The parties do not point us to any legislative history expressly describing a request for documents under section 912, subdivision (a). Of possible assistance, however, is a passage from an August 29, 2002 Senate Floor Analysis of Senate Bill No. 800 (2001-2002 Reg. Sess.), which states: "In a significant departure from existing law, the bill imposes a procedure that a homeowner must follow before bringing suit against a builder. In summary, the homeowner must send a written notice to the builder setting out the nature of the claim. The builder must acknowledge the claim in writing.
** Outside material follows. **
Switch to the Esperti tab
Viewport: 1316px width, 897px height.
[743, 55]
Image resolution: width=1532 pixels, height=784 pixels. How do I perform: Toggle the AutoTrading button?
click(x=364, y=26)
The builder may then elect to conduct inspection and testing of the alleged defect within a specified period, and must provide certain documentation to the homeowner on request regarding building plans and specifications. Most importantly, the builder may then offer to repair the alleged violation within a prescribed period." (Id. at p. 4, italics added.) This passage contemplates the builder providing documents to the homeowner after the homeowner has served notice of a claim, not before.
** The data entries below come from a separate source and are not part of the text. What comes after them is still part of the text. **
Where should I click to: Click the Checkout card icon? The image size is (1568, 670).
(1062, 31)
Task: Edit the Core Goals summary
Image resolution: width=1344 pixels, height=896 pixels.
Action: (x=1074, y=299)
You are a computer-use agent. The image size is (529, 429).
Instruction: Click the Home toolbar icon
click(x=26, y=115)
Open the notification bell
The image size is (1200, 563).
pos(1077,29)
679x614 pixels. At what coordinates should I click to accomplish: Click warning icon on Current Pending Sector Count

Petitioners argue that this legislative history refers to section 917, which sets forth the required contents of the builder's written offer to repair and then states: "[u]pon written request by the homeowner or his or her legal representative, and within the timeframes set forth in this chapter, the builder shall also provide any available technical documentation, including, without
Petitioners miss the point, however, in two respects. First, whether or not this passage in the legislative history supports Western Pacific's position or refers only to the provision of documents under section 917, the fact remains that nothing in the legislative history supports petitioners' argument that a builder must produce documents under section 912, subdivision (a) before a homeowner gives notice of a claim. Petitioners' argument therefore remains unsupported.
Second, the language in section 917 may have greater significance than petitioners let on. Section 917 requires the builder to provide certain documents "pertaining to the claimed violation" "within the timeframes set forth in this chapter." The phrase, "within the timeframes set forth in this chapter" is not altogether clear, but with respect to document production seems to fit best with the timeframe in section 912, subdivision (a) — "[w]ithin 30 days of a written request by a homeowner." If so, the fact that the Legislature in section 917 gave a builder 30 days after the homeowner's request to give documents regarding the "claimed violation" — past tense — suggests that "within 30 days of a written request by a homeowner" refers to a time period after the violation has been claimed by service of notice. A reasonable inference is that "within 30 days of a written request by a homeowner" in section 912, subdivision (a) also presupposes that notice of the claim has already been served.
The order to show cause is discharged, and the petition is denied. The parties shall bear their own costs. (Cal. Rules of Court, rule 8.493(a)(1)(B).)
Jones, P. J., and Bruiniers, J., concurred.